▶ **Problem description**:
The records below are to be quoted in full; please keep every word exact.

▶ **Supplied material**:

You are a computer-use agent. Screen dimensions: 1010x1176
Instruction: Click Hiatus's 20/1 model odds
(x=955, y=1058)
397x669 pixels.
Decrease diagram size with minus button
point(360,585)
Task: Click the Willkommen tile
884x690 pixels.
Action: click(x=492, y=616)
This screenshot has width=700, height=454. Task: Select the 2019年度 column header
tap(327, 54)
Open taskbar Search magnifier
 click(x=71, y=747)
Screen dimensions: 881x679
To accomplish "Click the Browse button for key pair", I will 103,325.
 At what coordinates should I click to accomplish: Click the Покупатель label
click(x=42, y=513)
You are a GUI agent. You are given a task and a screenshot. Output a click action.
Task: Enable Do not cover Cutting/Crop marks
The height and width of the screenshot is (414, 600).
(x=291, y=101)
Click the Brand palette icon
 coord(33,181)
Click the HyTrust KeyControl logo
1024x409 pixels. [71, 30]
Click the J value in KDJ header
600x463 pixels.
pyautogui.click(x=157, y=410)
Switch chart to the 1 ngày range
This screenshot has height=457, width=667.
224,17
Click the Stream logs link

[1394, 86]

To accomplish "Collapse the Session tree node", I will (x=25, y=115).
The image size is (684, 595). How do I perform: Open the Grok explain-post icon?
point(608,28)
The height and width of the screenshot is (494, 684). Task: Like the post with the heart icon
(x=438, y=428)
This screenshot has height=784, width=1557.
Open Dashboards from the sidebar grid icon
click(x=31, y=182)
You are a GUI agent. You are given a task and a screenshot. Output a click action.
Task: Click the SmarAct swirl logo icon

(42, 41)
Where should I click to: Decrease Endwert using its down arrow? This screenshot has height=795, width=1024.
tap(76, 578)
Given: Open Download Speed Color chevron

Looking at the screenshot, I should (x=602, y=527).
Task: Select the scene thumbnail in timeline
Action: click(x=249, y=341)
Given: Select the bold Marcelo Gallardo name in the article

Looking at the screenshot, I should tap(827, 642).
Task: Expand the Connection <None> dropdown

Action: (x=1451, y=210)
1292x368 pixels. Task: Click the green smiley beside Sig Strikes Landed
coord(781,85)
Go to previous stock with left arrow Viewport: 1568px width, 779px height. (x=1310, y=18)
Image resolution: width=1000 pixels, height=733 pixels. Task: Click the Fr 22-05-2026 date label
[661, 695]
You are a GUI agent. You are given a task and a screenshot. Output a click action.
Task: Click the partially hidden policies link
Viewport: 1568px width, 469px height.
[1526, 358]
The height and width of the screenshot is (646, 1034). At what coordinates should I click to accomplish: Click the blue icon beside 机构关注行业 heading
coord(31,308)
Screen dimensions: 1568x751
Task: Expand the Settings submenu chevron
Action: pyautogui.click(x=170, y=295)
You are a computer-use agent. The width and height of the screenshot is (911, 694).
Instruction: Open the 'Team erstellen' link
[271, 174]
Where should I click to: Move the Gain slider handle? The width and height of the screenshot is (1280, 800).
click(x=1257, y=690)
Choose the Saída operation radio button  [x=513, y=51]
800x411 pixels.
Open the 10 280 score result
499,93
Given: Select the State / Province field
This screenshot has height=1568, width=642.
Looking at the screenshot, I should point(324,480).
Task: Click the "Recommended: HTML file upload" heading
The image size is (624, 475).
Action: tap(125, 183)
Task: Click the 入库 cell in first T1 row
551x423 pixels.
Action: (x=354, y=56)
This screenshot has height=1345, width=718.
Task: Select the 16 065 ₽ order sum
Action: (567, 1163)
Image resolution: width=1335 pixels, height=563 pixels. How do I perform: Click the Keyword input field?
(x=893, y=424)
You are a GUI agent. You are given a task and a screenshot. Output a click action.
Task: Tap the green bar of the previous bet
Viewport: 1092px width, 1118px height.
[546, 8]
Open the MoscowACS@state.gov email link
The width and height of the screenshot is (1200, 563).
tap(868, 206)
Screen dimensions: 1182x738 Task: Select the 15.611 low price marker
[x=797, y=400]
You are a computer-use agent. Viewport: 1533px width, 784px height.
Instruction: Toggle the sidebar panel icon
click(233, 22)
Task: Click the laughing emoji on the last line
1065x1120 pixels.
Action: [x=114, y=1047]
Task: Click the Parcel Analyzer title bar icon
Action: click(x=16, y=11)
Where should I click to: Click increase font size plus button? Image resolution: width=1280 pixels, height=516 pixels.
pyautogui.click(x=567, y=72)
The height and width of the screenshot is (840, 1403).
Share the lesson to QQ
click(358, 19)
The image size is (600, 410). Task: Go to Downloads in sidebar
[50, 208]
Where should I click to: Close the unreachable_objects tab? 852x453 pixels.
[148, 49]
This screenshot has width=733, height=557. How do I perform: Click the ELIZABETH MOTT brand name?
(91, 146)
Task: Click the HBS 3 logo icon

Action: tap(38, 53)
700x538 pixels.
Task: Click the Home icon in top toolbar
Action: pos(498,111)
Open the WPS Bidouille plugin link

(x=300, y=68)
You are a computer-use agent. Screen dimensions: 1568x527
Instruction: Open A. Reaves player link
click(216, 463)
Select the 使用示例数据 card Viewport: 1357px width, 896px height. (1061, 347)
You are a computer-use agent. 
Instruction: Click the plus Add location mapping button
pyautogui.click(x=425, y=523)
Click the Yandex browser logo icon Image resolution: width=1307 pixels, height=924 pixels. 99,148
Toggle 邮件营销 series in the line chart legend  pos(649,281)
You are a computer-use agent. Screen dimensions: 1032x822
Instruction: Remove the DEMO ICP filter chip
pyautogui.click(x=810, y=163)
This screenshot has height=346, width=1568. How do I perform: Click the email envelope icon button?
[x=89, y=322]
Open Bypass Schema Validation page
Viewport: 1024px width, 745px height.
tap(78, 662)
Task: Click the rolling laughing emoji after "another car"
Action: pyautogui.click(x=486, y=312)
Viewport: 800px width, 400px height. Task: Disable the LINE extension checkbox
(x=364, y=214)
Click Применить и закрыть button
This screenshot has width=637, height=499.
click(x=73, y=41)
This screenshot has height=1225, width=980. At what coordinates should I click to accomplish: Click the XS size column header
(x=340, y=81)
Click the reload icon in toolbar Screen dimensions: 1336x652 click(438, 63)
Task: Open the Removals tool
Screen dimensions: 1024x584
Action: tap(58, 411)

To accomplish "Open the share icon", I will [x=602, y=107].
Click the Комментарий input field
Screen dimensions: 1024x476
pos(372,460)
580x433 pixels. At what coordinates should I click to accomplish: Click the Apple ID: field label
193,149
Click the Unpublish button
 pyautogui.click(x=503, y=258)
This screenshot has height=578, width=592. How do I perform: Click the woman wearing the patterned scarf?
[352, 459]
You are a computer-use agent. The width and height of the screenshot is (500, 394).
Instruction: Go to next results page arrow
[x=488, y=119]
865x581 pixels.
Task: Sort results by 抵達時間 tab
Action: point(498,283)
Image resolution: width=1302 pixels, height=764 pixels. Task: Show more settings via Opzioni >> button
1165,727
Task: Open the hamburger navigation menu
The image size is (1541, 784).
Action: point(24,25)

▶ **Result for this exercise**:
You are a computer-use agent. Screen dimensions: 1010x1176
Instruction: Click Hiatus's 20/1 model odds
(x=955, y=1058)
397x669 pixels.
Decrease diagram size with minus button
point(360,585)
Task: Click the Willkommen tile
884x690 pixels.
Action: click(x=492, y=616)
This screenshot has width=700, height=454. Task: Select the 2019年度 column header
tap(327, 54)
Open taskbar Search magnifier
 click(x=71, y=747)
Screen dimensions: 881x679
To accomplish "Click the Browse button for key pair", I will 103,325.
 At what coordinates should I click to accomplish: Click the Покупатель label
click(x=42, y=513)
You are a GUI agent. You are given a task and a screenshot. Output a click action.
Task: Enable Do not cover Cutting/Crop marks
The height and width of the screenshot is (414, 600).
(x=291, y=101)
Click the Brand palette icon
 coord(33,181)
Click the HyTrust KeyControl logo
1024x409 pixels. [71, 30]
Click the J value in KDJ header
600x463 pixels.
pyautogui.click(x=157, y=410)
Switch chart to the 1 ngày range
This screenshot has height=457, width=667.
224,17
Click the Stream logs link

[1394, 86]

To accomplish "Collapse the Session tree node", I will (x=25, y=115).
The image size is (684, 595). How do I perform: Open the Grok explain-post icon?
point(608,28)
The height and width of the screenshot is (494, 684). Task: Like the post with the heart icon
(x=438, y=428)
This screenshot has height=784, width=1557.
Open Dashboards from the sidebar grid icon
click(x=31, y=182)
You are a GUI agent. You are given a task and a screenshot. Output a click action.
Task: Click the SmarAct swirl logo icon

(42, 41)
Where should I click to: Decrease Endwert using its down arrow? This screenshot has height=795, width=1024.
tap(76, 578)
Given: Open Download Speed Color chevron

Looking at the screenshot, I should (x=602, y=527).
Task: Select the scene thumbnail in timeline
Action: click(x=249, y=341)
Given: Select the bold Marcelo Gallardo name in the article

Looking at the screenshot, I should tap(827, 642).
Task: Expand the Connection <None> dropdown

Action: (x=1451, y=210)
1292x368 pixels. Task: Click the green smiley beside Sig Strikes Landed
coord(781,85)
Go to previous stock with left arrow Viewport: 1568px width, 779px height. (x=1310, y=18)
Image resolution: width=1000 pixels, height=733 pixels. Task: Click the Fr 22-05-2026 date label
[661, 695]
You are a GUI agent. You are given a task and a screenshot. Output a click action.
Task: Click the partially hidden policies link
Viewport: 1568px width, 469px height.
[1526, 358]
The height and width of the screenshot is (646, 1034). At what coordinates should I click to accomplish: Click the blue icon beside 机构关注行业 heading
coord(31,308)
Screen dimensions: 1568x751
Task: Expand the Settings submenu chevron
Action: pyautogui.click(x=170, y=295)
You are a computer-use agent. The width and height of the screenshot is (911, 694).
Instruction: Open the 'Team erstellen' link
[271, 174]
Where should I click to: Move the Gain slider handle? The width and height of the screenshot is (1280, 800).
click(x=1257, y=690)
Choose the Saída operation radio button  [x=513, y=51]
800x411 pixels.
Open the 10 280 score result
499,93
Given: Select the State / Province field
This screenshot has height=1568, width=642.
Looking at the screenshot, I should point(324,480).
Task: Click the "Recommended: HTML file upload" heading
The image size is (624, 475).
Action: tap(125, 183)
Task: Click the 入库 cell in first T1 row
551x423 pixels.
Action: (x=354, y=56)
This screenshot has height=1345, width=718.
Task: Select the 16 065 ₽ order sum
Action: (567, 1163)
Image resolution: width=1335 pixels, height=563 pixels. How do I perform: Click the Keyword input field?
(x=893, y=424)
You are a GUI agent. You are given a task and a screenshot. Output a click action.
Task: Tap the green bar of the previous bet
Viewport: 1092px width, 1118px height.
[546, 8]
Open the MoscowACS@state.gov email link
The width and height of the screenshot is (1200, 563).
tap(868, 206)
Screen dimensions: 1182x738 Task: Select the 15.611 low price marker
[x=797, y=400]
You are a computer-use agent. Viewport: 1533px width, 784px height.
Instruction: Toggle the sidebar panel icon
click(233, 22)
Task: Click the laughing emoji on the last line
1065x1120 pixels.
Action: [x=114, y=1047]
Task: Click the Parcel Analyzer title bar icon
Action: click(x=16, y=11)
Where should I click to: Click increase font size plus button? Image resolution: width=1280 pixels, height=516 pixels.
pyautogui.click(x=567, y=72)
The height and width of the screenshot is (840, 1403).
Share the lesson to QQ
click(358, 19)
The image size is (600, 410). Task: Go to Downloads in sidebar
[50, 208]
Where should I click to: Close the unreachable_objects tab? 852x453 pixels.
[148, 49]
This screenshot has width=733, height=557. How do I perform: Click the ELIZABETH MOTT brand name?
(91, 146)
Task: Click the HBS 3 logo icon

Action: tap(38, 53)
700x538 pixels.
Task: Click the Home icon in top toolbar
Action: pos(498,111)
Open the WPS Bidouille plugin link

(x=300, y=68)
You are a computer-use agent. Screen dimensions: 1568x527
Instruction: Open A. Reaves player link
click(216, 463)
Select the 使用示例数据 card Viewport: 1357px width, 896px height. (1061, 347)
You are a computer-use agent. 
Instruction: Click the plus Add location mapping button
pyautogui.click(x=425, y=523)
Click the Yandex browser logo icon Image resolution: width=1307 pixels, height=924 pixels. 99,148
Toggle 邮件营销 series in the line chart legend  pos(649,281)
You are a computer-use agent. Screen dimensions: 1032x822
Instruction: Remove the DEMO ICP filter chip
pyautogui.click(x=810, y=163)
This screenshot has height=346, width=1568. How do I perform: Click the email envelope icon button?
[x=89, y=322]
Open Bypass Schema Validation page
Viewport: 1024px width, 745px height.
tap(78, 662)
Task: Click the rolling laughing emoji after "another car"
Action: pyautogui.click(x=486, y=312)
Viewport: 800px width, 400px height. Task: Disable the LINE extension checkbox
(x=364, y=214)
Click Применить и закрыть button
This screenshot has width=637, height=499.
click(x=73, y=41)
This screenshot has height=1225, width=980. At what coordinates should I click to accomplish: Click the XS size column header
(x=340, y=81)
Click the reload icon in toolbar Screen dimensions: 1336x652 click(438, 63)
Task: Open the Removals tool
Screen dimensions: 1024x584
Action: tap(58, 411)

To accomplish "Open the share icon", I will [x=602, y=107].
Click the Комментарий input field
Screen dimensions: 1024x476
pos(372,460)
580x433 pixels. At what coordinates should I click to accomplish: Click the Apple ID: field label
193,149
Click the Unpublish button
 pyautogui.click(x=503, y=258)
This screenshot has height=578, width=592. How do I perform: Click the woman wearing the patterned scarf?
[352, 459]
You are a computer-use agent. The width and height of the screenshot is (500, 394).
Instruction: Go to next results page arrow
[x=488, y=119]
865x581 pixels.
Task: Sort results by 抵達時間 tab
Action: point(498,283)
Image resolution: width=1302 pixels, height=764 pixels. Task: Show more settings via Opzioni >> button
1165,727
Task: Open the hamburger navigation menu
The image size is (1541, 784).
Action: point(24,25)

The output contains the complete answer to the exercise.